Ancient and Modern: a war for ‘human rights’

Why the Romans would have applauded Putin

26 April 2014

9:00 AM

26 April 2014

9:00 AM

What a splendidly liberal leader Mr Putin has turned out to be, desiring nothing other for his fellow Russians than their human right to decide their own fate. How the Romans would have applauded!

In 215 bc, while Rome was desperately trying to keep Hannibal at bay in Italy, Philip the fifth, king of the powerful northern Greek state of Macedon (Alexander the Great’s territory), decided to ally himself to Carthage. He had in mind putting himself about on the big stage, among the Greek leagues to the south, and north into the Balkans (where Rome was beginning to have interests); and after some success, in 205 bc his gaze turned east, across the Aegean towards Asia Minor.


But in 202 bc Rome finally defeated Hannibal and, far from being exhausted by their efforts, decided to sort Philip out. They warned him not to make war on Greek states, but he ignored them.
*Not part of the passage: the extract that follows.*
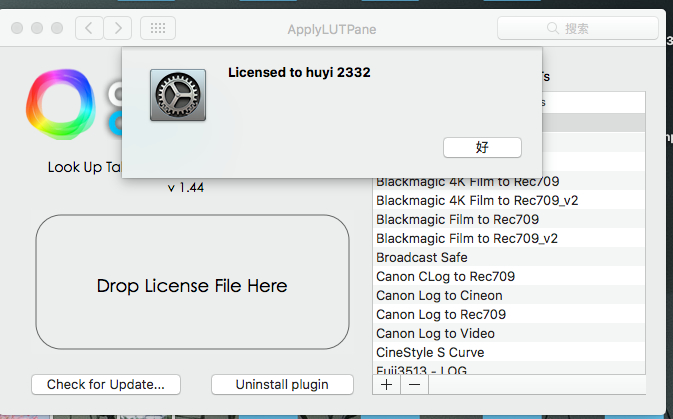The height and width of the screenshot is (419, 673).
Task: Click the forward navigation arrow
Action: (x=118, y=28)
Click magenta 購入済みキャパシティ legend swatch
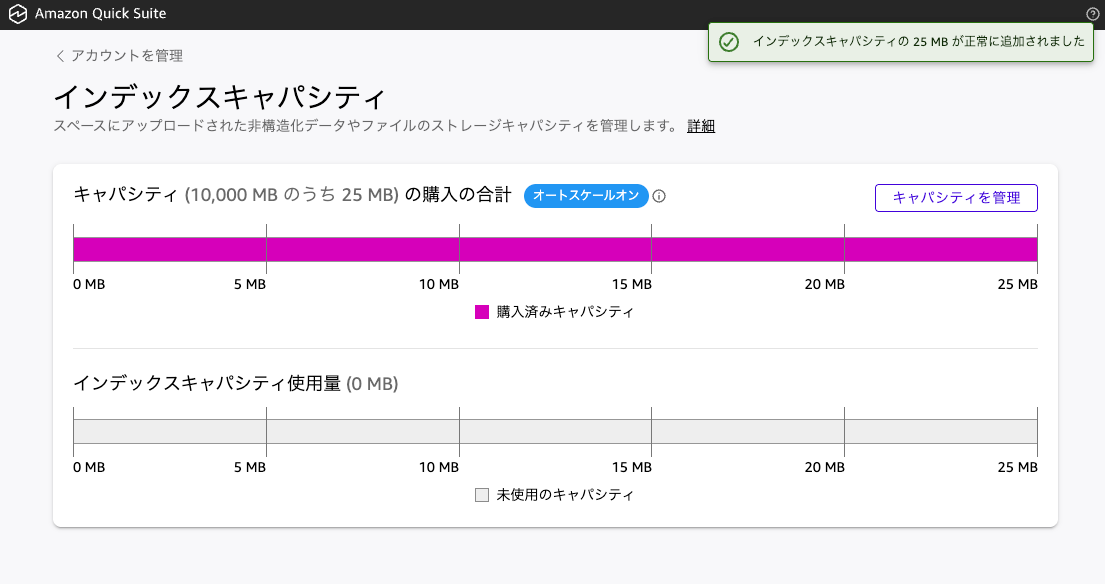 (x=482, y=312)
In 197 bc, Flamininus led the Roman legions to victory over Philip’s Macedonian phalanxes in Thessaly, and a year later, at the Isthmian games in Corinth, he announced Rome’s settlement: Greece was to be restored to freedom, ‘without garrisons, without taxes, to live as it wished under its ancestral laws’. At which ‘a shout of joy arose, so incredibly loud that it reached the sea… and ravens which chanced to be flying overhead fell dead into the stadium’.

In the event, the reverse was the case. ‘Freedom’ and ‘autonomy’ became slogans that could be used both as an excuse for war and extending their empire (‘this people’s freedom is threatened and needs protection’) and as a means of maintaining the status quo in the shape of a stable eastern frontier. Freedom, in other words, became conditional on submission to Roman control, and if push came to shove, the mighty Roman army ensured that the Greeks did not fail to understand it. The result was maximum control with minimum boots on the ground.

Which is precisely the game that Mr Putin is playing in the Ukraine. What a useful tool ‘human rights’ are for justifying imperial expansion.